Hey guys,
(This ended up being a wall of text to describe my setup, actual question is at bottom)
I’m working on, as best I can, trying to apply the BERT pretraining setup to my model I’ve been working on. The model itself is a transformer, where each frame is treated as a token, which makes use of the evolved transformer encoder architecture with the modifications from the Primer-EZ architecture. It also includes relative positional encoding as seen in the Music Transformer. The input to each transformer encoder is a linear bottleneck to extract a single channel representation of both frames; the output is a transformed frame that is concatenated with the input to form a DenseNet out of the transformer encoders, the output of which is then bottlenecked back to 2 channels at the end.
I have a custom data loader which takes in a collection of spectrograms (double the size trained on so it can cut out different slices of the spectrogram for more data).
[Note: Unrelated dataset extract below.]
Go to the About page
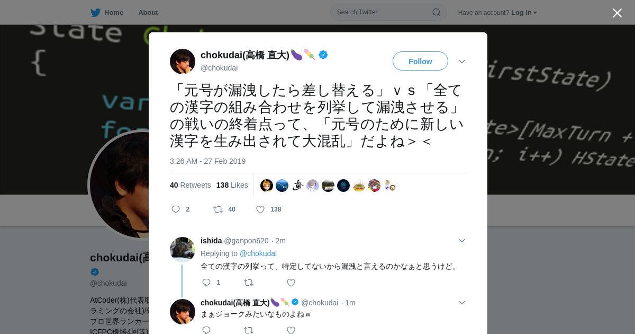Viewport: 635px width, 334px height. coord(148,13)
From here, the input spectrogram is split into groups of N frames. For the first task, the groups are treated as whole ‘words’ and they are selected at a rate of 15%. As with BERT, 80% of the selected mask tokens are whited/masked out by setting each frequency bin to 1.0, 10% of the time I take the max between random noise and the original value, and then 10% of the time it uses the original frames without modification. The neural network then is tasked with creating a multiplicative mask by passing the output through a sigmoid which allows it to either leave frames as they are or chisel away at them to create the expected audio.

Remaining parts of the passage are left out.